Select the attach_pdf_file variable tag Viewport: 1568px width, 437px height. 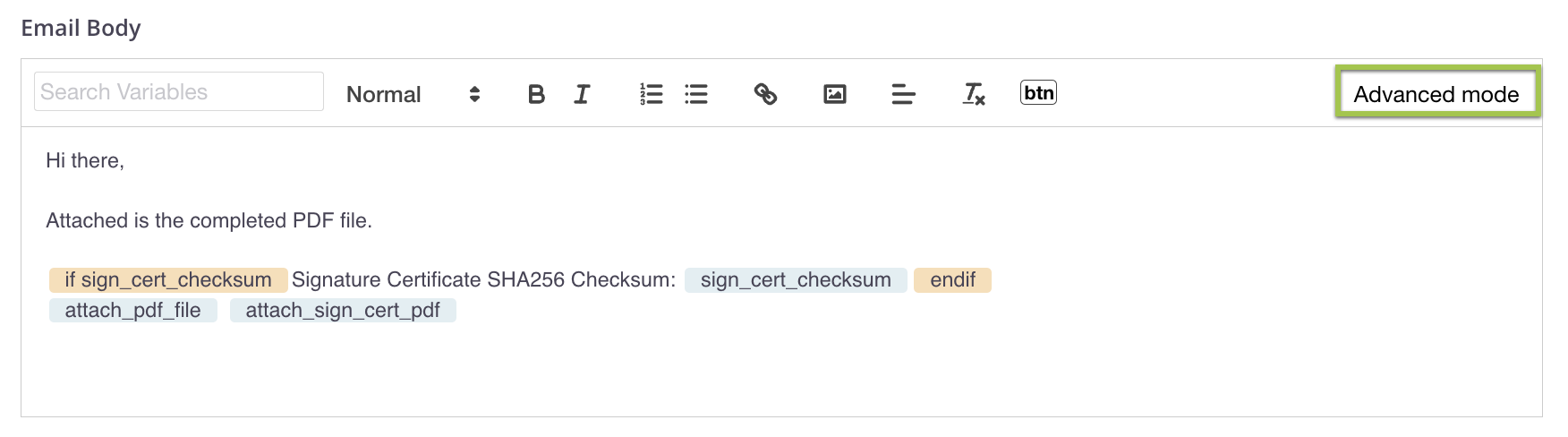[x=132, y=311]
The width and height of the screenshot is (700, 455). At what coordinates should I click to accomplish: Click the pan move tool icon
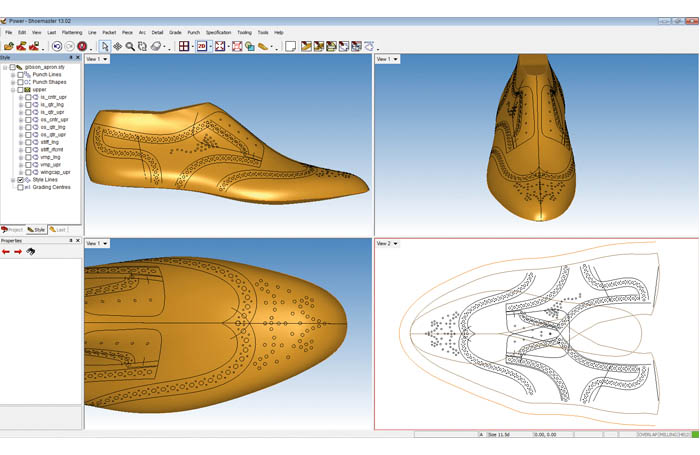coord(118,46)
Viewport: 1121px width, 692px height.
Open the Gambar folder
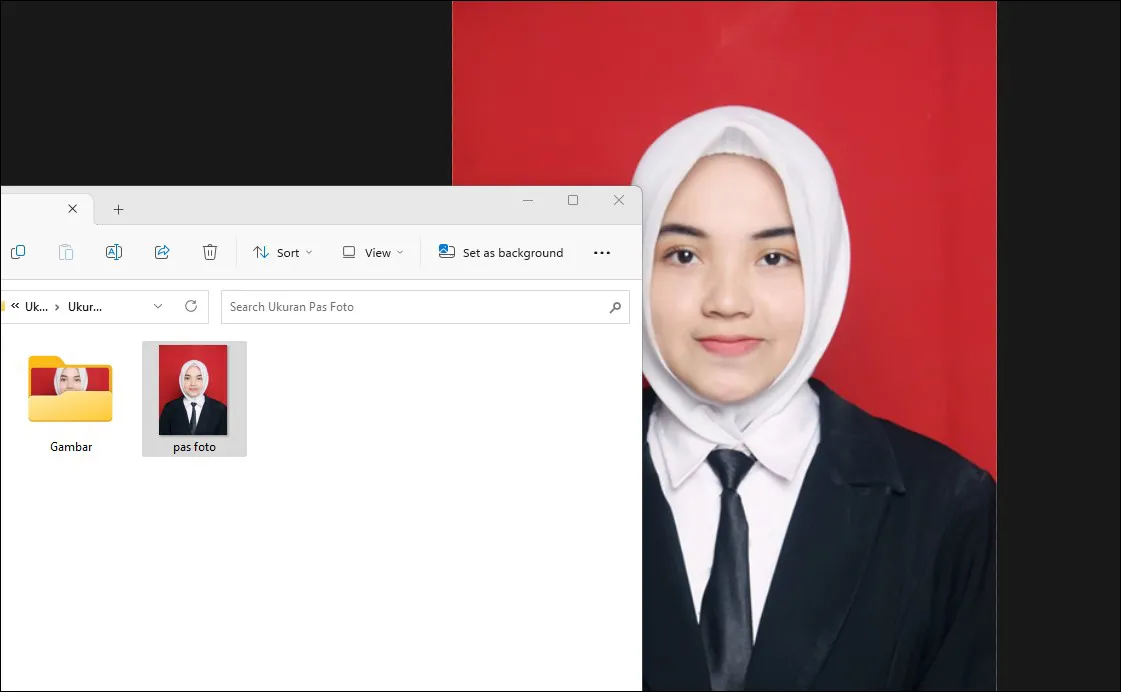[x=69, y=390]
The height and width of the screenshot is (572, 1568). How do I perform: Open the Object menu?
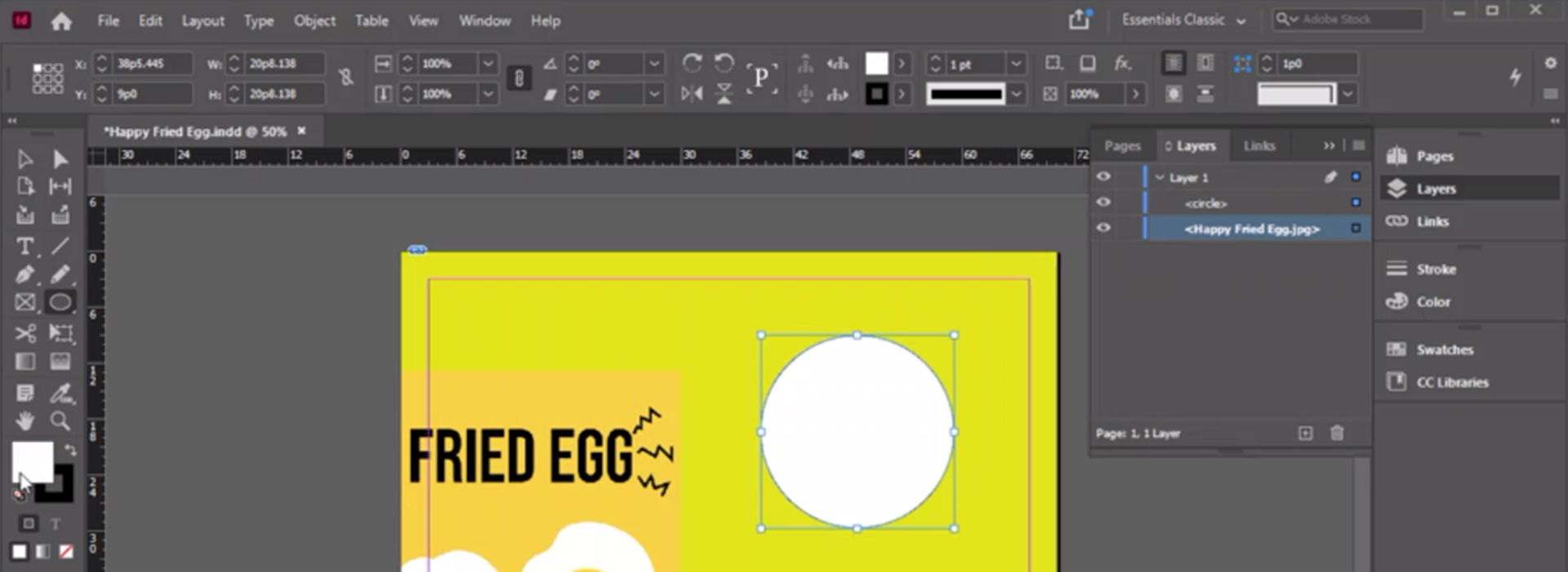(314, 21)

-- -- --

## Activity
Only the lines from the one containing "Viewport: 1121px width, 692px height." through the end of the records should be copied, exactly and with both ends included; the pictures should not.

## Answer box
Viewport: 1121px width, 692px height.
Open the Gambar folder
[x=69, y=390]
The height and width of the screenshot is (572, 1568). How do I perform: Open the Object menu?
(314, 21)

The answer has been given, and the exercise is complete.